I tried Chevre using some MA4001 I had lying around and a reduced amount of calf rennet to get a cream cheese type Chevre, and it turned out to be a very nice mild cheese that lasted only about an hour (finally found one that my boyfriend will eat...may not be a good thing!). I'd like to buy some of the culture in bulk, but can't seem to locate it. Hoegger's got it in a three pack of itty bitty packets for $21.95. I did a web search, but am coming up with nothing in bulk...can anyone help me find it?

New England has MA4002 in "large packets" for $17.95, but it doesn't say how large the packets are. I read that MA4001 and MA40002 are the same, can someone verify?

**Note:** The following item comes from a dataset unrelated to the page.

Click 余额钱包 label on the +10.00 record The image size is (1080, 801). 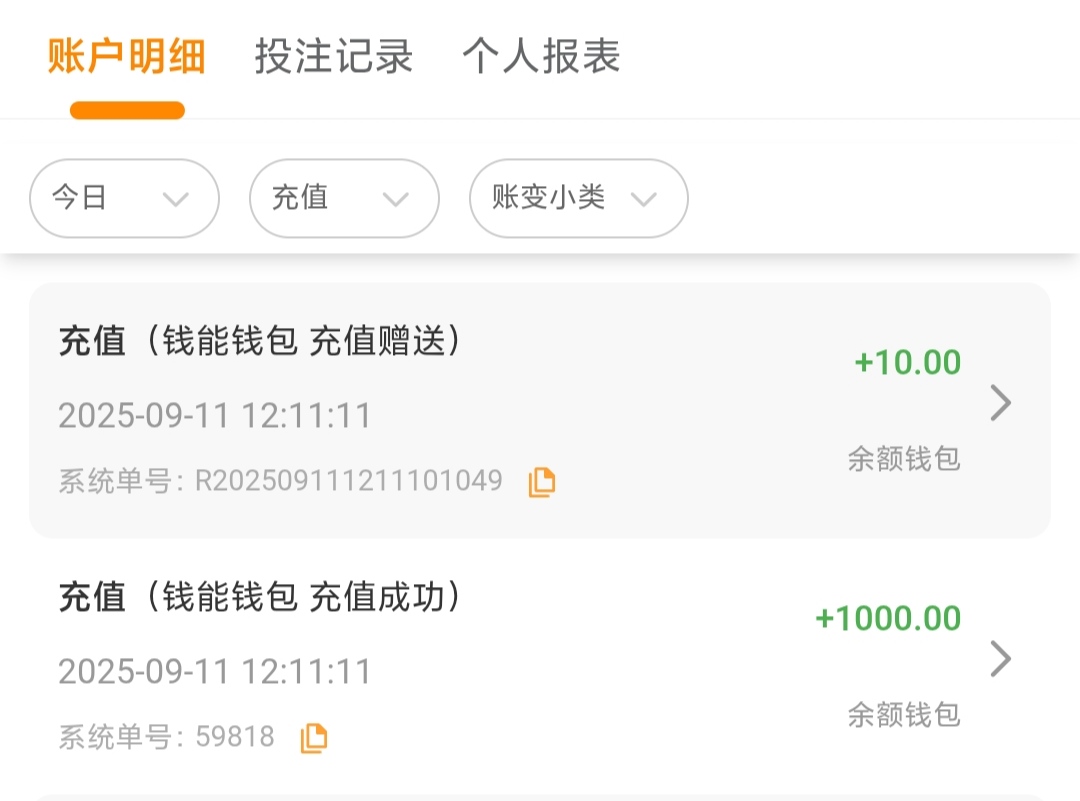pyautogui.click(x=904, y=459)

I had been using Hoegger's Chevre Culture (FD???), but it always seemed to have a bitter note to it, not buttery. If Hoegger's is *not  * FD, I may order some FD if someone can set me straight on that count too! (Hoegger's package is plain silver, no writing on package, no listing of cultures on paper either. I'd call, but last time Anne was a bit....um, caustic. LOL)

thanks much!


----------



## buckrun (Mar 7, 2008)

www.dairyconnection.com
I use FD and rennet and that is all.
It makes a very nice creamy product.


----------



## linuxboy (Oct 26, 2009)

I have some spare 25 DCU packs. Want me to send you a few? I think I paid $10 for them, have to check.



> but it doesn't say how large the packets are.


edit: actually not sure what size. It comes in 5 DCU and 25 DCU, so I'm guessing 25 DCU.



> I read that MA4001 and MA40002 are the same, can someone verify?


Not identical, they are variants used together in rotation for phage control. But they work the same, have same pH curve, taste, etc.

Not sure what Hoegger uses.


----------